А кому там было смотреть! Мы то в футбол, то купаться, то в кино, а Серега сидел и сидел, сваливаясь бессильно набок, перекашиваясь, сползая в вогнутость скамьи, пока не валился на нее, а встать самостоятельно и нормально сесть он, горькая его доля, сам не мог.
Долгими часами смотрел он, лежа на спине, в высокое небо над дворовыми тополями, пока кто-нибудь сердобольный из взрослых не усаживал его или пока мы, дворовая шайка-лейка, не возвращались в родной двор.
Как-то, проникнувшись, как мне казалось, его бедой, я спросил: трудно так жить, Серега?
— А что, умирать надо? — Он посмотрел на меня, и мало детского было в этом взгляде.
Я понял, что он сильнее нас, сильнее любого здорового.
И, что совершенно уж точно, он был умнее нас, больше знал, потому что читал больше.
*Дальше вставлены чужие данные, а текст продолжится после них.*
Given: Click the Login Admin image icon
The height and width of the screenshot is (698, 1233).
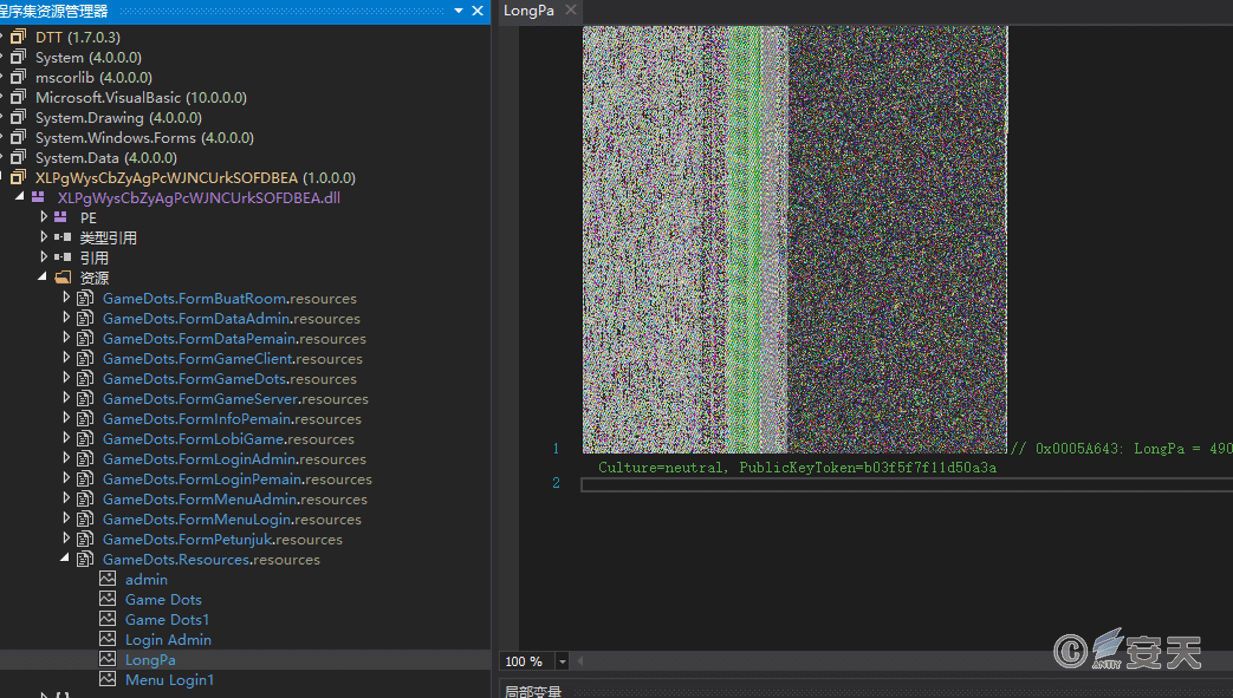Looking at the screenshot, I should click(x=108, y=639).
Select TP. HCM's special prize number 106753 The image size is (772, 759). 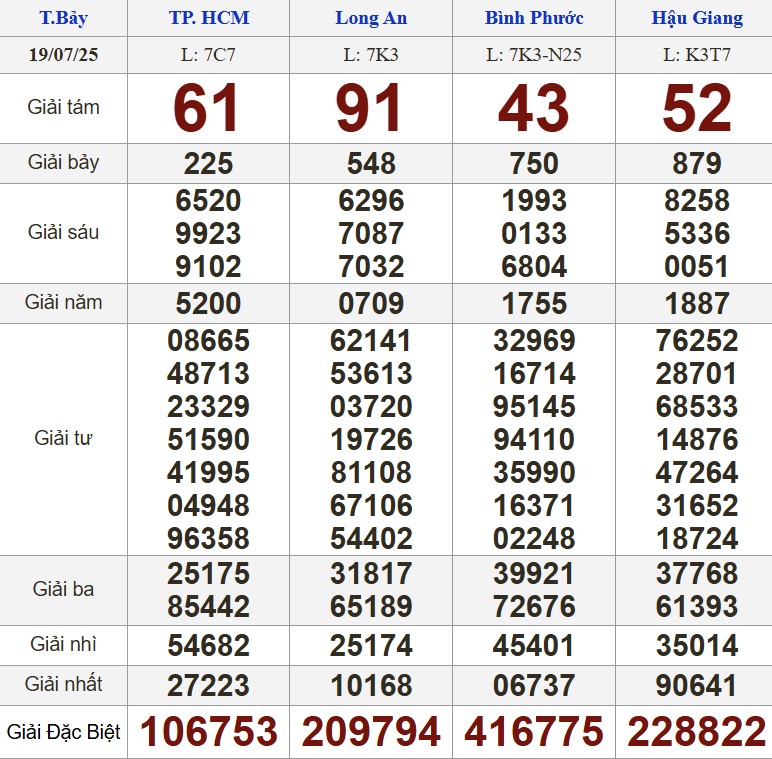coord(208,732)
Что ему делать-то было, полупараличному, как не читать.
Тоннами глотал он книги и во дворе прославился тем еще, что со знанием дела говорил о международном вопросе, а аудитория его была не только мы, ребятня, но и взрослые мужики, они тоже любители посудачить.
Вопреки широко распространенному ныне мнению, что в те годы чуть не за каждое слово в лагеря тащили, дискутировал народ изрядно и о многом.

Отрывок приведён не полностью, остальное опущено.